Regarding the condition of his knee, the Pope stressed that, although he feels “limited,” he also thinks it “is improving.” However, he added, the trip to the Democratic Republic of Congo “certainly” could not have been made. “I did not have the strength,” he explained. “Now, 20 days later, progress has been made.”

He then reiterated the “great example given by Benedict XVI” which he said will help him “make a decision” should it be necessary to resign. Pope Francis also spoke of his “great appreciation” for the Pope Emeritus, saying he is “a man who is sustaining the Church with his goodness and his retreat” of prayer. And he shared that he feels joy every time he visits the Pope Emeritus at the Mater Ecclesiae Monastery.

Responding to a question about the possibility of setting out rules regarding the figure of a Pope Emeritus, Pope Francis noted that “history itself will help to regulate better.” “The first experience went very well,” he said, because Benedict XVI “is a holy and discreet man.” For the future, however, he added, “it would be better to define things or explain them better.” Talking about his own possible resignation, Pope Francis replied that he would not return to Argentina. “I am the Bishop of Rome. In that case I would be the Bishop emeritus of Rome,” he said, adding that he could stay at Saint John Lateran.

The Pope recalled that, ahead of the Conclave, he had already prepared his retirement as Archbishop Emeritus of Buenos Aires. He said it would have been important for him to “hear confessions and visit the sick.” This would have been his “apostolate,” his “work,” he said. “To be at the service of the people where you can,” he said, “this is what I was thinking about in Buenos Aires.” He added that he would enjoy doing the same now if he were to ever resign the papacy.

In the interview, broadcast by TelevisaUnivision, the Pope also addressed several other current issues. He recalled the ongoing pandemic and the poignant moment of the Statio Orbi on 27 March 2020. Pope Francis then offered his thoughts on the war in Ukraine, stressing that he believes it is crucial to speak of “the country that is being attacked rather than the aggressors.” He confirmed his intention to meet with Russian Orthodox Patriarch Kirill in September at the interfaith event to be held in Kazakhstan.

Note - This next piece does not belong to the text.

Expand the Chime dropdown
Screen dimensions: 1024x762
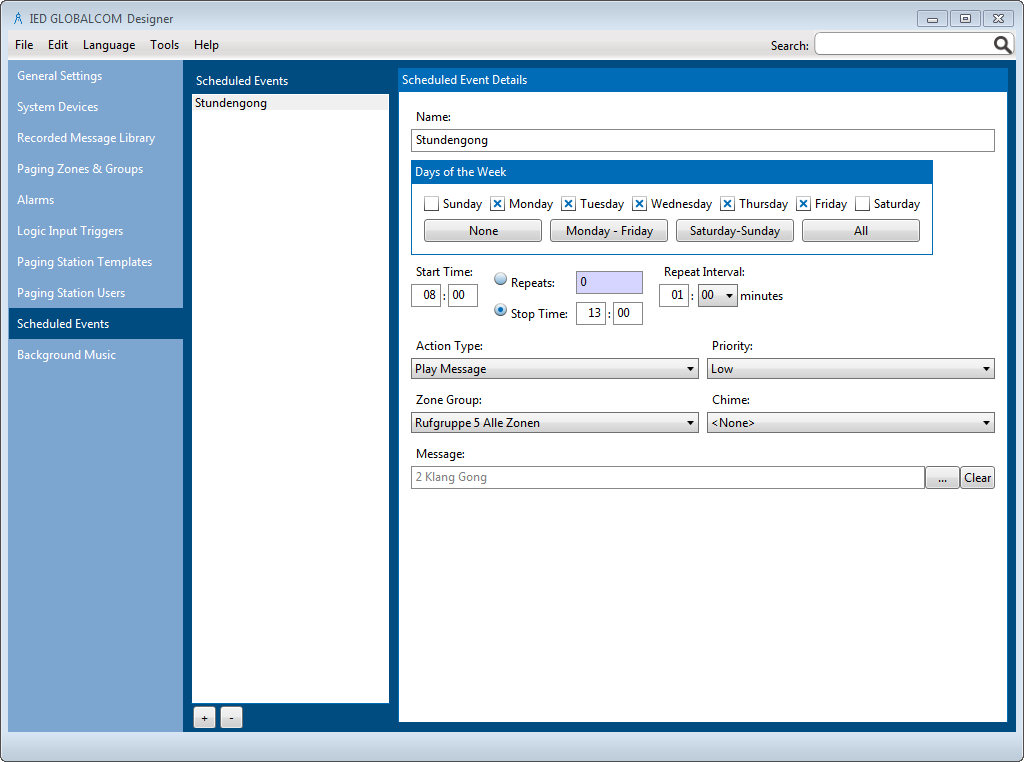click(x=850, y=423)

Citing the drama of countries wracked by violence — such as Yemen and Syria — he reiterated that the world is living through a “Third World War fought piecemeal,” saying that nuclear weapons “are immoral,” including their possession and not just their use.

Pope Francis reaffirmed his condemnation of abortion, saying it is completely unjust to eliminate a human life. He said his stance can be affirmed “on the basis of scientific data” which are non-negotiable. Regarding the issue in the United States, after the Supreme Court’s decision to overturn the ruling in Roe v. Wade on the so-called ‘right’ to abortion, the Pope noted the polarization present in the country, reiterating that pastors must always take care of the pastoral dimension and avoid creating political problems.

The interviewer asked the Pope how a priest should act in the case of a Catholic politician who supports abortion. “I leave it to his conscience,” said Pope Francis. “He should speak with his bishop, with his pastor about this inconsistency.”

The Pope then turned to Cuba, expressing his love for the Cuban people and the country’s bishops. He confided that he had a friendly relationship with former President Raúl Castro, expressing satisfaction with the re-establishment of diplomatic relations between Cuba and the United States at the time of the Obama presidency.

Pope Francis also spoke about his expectations for the upcoming Apostolic Journey to Canada under the banner of forgiveness for past evils. He dwelt on the crimes of femicide, new forms of slavery, and in particular the scourge of paedophilia in the Church. The Pope recalled the impact the scandals have had in the United States, citing in particular the Pennsylvania Report. “The lid has come off the pot,” he acknowledged. “Today, the Church has become increasingly aware” about sexual abuse, calling it a monstrous crime. The Church, he strongly reiterated, greatly desires “to move forward” and to no longer be “complicit” in these crimes.